Today (Wednesday) is Joel McCrea day. He doesn't seem seem to be one of the immortals among male stars from his period, as Gable, Fonda, Tracy, Grant, Cooper, etc., are, but he deserves to be: he always acted well and in a style that hasn't become dated, had good chemistry with his costars, got his laughs (when appropriate), and in short is always worth watching.

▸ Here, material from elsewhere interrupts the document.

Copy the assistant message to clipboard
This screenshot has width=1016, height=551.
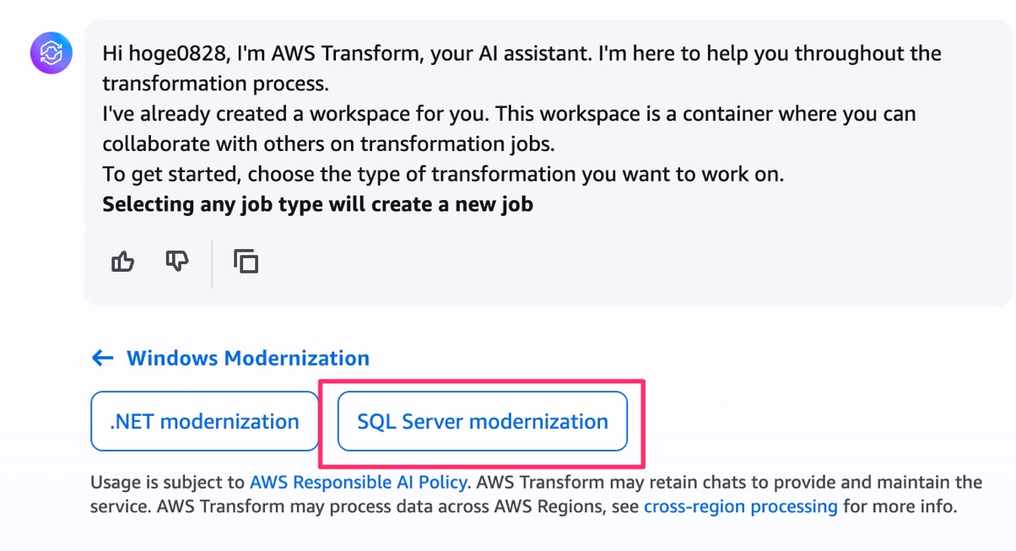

Of today's varied roster, I'll pick out my top three favorites:

  • The Palm Beach Story (6:30 pm ET): The best side of Preston Sturges (Sullivan's Travels also turns up today, and some love it, but to me it's pretentious and obvious): fast, funny, surrealistic (be sure to catch it from the very beginning!), lightly satirical, and full of wacky side trips like The Weenie King!
  • The More the Merrier (9:45 pm): Housing overcrowding in WWII DC! He's subletting from Charles Coburn who's subletting from Jean Arthur, all together in one apartment, and the atmosphere is full of both mischief and (unspoken) sexual tension. All brought off with a light touch.
  • Ride the High Country (2:15 am): I'm not a fan of Westerns as a genre, but there are 4 or 5 really outstanding examples, and this one is top of my list. Still-unknown Sam Peckinpah directed McCrea and Randolph Scott (both at or near the end of their careers) as two old-timers hired to transport gold. Along the way they're joined by luminous Mariette Hartley (here "introduced" at age 21) and events develop in unexpected directions. The very last shot moves me eery time and is a fitting way to remember Joel McCrea.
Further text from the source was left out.